# Barrel adjuster on RD



## jobster (Jan 7, 2009)

Does anyone have issues with the barrel adjuster on their SRAM rear derailleur not seemingly doing much? I have Red on my race bike and Rival on my 'cross bike (both new) and when I'm working on dialing in the shifting on the rear mech, turning the barrel adjuster on the RD doesn't seem to do much. I have much better results adjusting with the barrel adjuster that's located on the down tube.

Anyone else have similar issues, or am I just imagining things?


----------



## Retro Grouch (Apr 30, 2002)

I had the same issue with both Force and Red rear derailleurs. In both instances, I released the tension on the cable, turned the RD barrel adjuster to about mid-way and re-attached the cable. After that, it seemed to work.


----------



## SpamnRice (Nov 17, 2007)

Uh, no. My Rival RD is off of the bike right now. Seems to work fine. The thread pitch looks to be the same as the down tube adjuster's. I know what you mean though. I set the adjuster on the RD in the middle and leave it there. Then dial it in at the top tube.


----------



## Cyclo-phile (Sep 22, 2005)

SRAM pulls more cable per shift than Shimano, therefore you'll need more turns of the barrel adjuster to move the alignment the same amount. In other words, 1.5 turns on a SRAM barrel moves the pulleys over the same as 1 turn on a Shimano derailleur's barrel adjuster.

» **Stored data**
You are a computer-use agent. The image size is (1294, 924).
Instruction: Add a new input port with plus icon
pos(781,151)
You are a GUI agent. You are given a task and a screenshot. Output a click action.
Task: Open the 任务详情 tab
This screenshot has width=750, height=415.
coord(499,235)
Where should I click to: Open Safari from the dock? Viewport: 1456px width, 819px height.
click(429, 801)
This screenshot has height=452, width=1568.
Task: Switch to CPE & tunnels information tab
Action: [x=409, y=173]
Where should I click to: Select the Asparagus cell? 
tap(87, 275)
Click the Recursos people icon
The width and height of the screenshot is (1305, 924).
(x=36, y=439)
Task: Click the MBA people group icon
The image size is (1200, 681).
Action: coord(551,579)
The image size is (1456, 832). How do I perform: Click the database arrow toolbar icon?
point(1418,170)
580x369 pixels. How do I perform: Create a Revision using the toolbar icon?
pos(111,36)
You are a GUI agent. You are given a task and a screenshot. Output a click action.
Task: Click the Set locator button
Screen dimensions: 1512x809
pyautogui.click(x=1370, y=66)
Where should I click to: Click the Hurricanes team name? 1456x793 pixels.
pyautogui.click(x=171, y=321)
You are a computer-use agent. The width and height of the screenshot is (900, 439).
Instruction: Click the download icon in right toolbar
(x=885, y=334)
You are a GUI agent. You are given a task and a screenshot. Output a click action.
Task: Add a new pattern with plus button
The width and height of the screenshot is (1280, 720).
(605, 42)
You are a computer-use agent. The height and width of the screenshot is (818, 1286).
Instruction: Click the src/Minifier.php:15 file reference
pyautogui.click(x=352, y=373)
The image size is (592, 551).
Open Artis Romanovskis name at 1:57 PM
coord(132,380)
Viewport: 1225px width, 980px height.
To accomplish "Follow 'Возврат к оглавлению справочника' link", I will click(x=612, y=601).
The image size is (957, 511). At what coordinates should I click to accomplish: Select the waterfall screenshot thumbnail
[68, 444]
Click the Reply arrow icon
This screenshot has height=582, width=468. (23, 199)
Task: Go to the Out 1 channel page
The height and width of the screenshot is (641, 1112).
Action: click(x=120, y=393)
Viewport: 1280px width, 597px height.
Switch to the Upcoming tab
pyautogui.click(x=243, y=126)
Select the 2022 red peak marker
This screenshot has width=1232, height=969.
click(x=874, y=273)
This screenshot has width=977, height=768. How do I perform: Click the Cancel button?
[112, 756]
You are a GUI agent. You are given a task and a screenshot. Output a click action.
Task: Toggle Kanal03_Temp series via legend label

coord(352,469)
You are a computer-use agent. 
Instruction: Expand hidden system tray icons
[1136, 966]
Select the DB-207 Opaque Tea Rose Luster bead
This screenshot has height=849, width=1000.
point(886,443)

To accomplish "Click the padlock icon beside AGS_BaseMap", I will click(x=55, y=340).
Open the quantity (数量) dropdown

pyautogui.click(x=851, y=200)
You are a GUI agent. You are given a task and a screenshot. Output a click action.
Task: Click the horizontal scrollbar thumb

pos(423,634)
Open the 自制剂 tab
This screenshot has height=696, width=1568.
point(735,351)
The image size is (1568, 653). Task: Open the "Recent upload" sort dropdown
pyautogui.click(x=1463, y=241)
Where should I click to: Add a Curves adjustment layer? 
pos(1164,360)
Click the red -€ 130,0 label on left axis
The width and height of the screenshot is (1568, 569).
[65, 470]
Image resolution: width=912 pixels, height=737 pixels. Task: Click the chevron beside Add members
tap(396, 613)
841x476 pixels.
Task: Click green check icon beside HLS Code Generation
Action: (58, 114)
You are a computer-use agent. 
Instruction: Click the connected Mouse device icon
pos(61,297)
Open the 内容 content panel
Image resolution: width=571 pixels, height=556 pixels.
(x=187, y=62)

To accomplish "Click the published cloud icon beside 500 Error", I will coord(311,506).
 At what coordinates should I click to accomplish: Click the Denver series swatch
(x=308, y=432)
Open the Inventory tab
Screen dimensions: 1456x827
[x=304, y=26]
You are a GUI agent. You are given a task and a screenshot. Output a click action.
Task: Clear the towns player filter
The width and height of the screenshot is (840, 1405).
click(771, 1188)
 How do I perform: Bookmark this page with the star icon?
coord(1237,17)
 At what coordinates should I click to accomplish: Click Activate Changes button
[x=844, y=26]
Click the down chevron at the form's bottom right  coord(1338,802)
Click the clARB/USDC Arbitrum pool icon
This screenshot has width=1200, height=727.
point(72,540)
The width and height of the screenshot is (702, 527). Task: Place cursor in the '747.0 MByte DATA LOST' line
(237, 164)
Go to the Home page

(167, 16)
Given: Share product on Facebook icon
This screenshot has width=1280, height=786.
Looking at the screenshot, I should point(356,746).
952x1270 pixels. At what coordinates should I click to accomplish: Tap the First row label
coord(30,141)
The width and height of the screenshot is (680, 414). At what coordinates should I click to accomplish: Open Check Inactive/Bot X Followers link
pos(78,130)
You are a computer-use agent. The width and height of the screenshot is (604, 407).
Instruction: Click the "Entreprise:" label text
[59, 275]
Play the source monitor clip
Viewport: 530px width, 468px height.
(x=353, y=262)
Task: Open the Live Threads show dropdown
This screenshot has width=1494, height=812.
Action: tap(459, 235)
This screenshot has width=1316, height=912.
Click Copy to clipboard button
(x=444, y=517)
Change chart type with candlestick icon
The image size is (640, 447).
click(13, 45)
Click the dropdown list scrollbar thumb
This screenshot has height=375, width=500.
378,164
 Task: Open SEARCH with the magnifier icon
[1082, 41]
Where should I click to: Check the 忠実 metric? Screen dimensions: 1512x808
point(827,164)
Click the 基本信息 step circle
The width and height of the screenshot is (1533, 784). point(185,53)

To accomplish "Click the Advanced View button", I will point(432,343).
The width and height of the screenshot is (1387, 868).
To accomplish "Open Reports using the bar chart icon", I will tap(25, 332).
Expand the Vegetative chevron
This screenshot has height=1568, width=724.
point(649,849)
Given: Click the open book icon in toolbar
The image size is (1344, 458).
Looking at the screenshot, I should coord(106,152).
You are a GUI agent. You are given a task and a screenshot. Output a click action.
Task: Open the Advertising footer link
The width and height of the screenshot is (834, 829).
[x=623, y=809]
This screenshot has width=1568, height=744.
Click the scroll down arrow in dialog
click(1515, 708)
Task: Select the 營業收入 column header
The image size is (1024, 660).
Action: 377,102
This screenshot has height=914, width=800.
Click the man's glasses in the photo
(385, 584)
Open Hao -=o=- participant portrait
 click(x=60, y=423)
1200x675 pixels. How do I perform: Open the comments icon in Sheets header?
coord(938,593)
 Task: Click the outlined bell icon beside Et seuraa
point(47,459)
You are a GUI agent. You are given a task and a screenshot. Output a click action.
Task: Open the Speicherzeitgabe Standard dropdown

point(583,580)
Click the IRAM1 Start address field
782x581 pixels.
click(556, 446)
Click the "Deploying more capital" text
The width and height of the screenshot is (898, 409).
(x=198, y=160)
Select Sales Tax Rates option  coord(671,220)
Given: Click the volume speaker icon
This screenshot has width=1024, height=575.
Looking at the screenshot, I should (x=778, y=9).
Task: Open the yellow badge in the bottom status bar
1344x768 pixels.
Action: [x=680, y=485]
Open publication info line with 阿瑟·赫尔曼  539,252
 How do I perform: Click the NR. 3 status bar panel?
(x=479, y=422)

» **Directions**
• A. According to the barrel adjuster thread, why does a SRAM rear derailleur need more turns of the barrel adjuster than a Shimano one? Answer in one to three sentences.
• B. In the barrel adjuster thread, how many turns on a SRAM barrel move the pulleys as far as one turn on a Shimano derailleur's barrel adjuster?
• C. Continue the forum thread about the SRAM rear derailleur barrel adjuster from its last post.

» **Task-by-task results**
• A. SRAM pulls more cable per shift than Shimano. So the barrel adjuster has to be turned more to shift the alignment by the same amount.

• B. 1.5 turns.

• C.
----------



## Gnarly 928 (Nov 19, 2005)

Important to stretch the cable before you expect the adjusters to be effective. After you install a cable, hold the RD and pull on the cable in the downtube area...Use some force on the cable to be sure it is fully seated everywhere. Then loosen and re-attach the cable at the derailleur, taking up any slack you may have 'pulled out of' the cable.

Also..many times when you are having 'fine-tuning' problems at the RD..changing the housing loop back there fixes it. The shift cables wear a groove inside the tight loop and when the cable slips in and out of that slight groove it changes the tension very slightly causing erratic control of the der. New housing eliminates this variable.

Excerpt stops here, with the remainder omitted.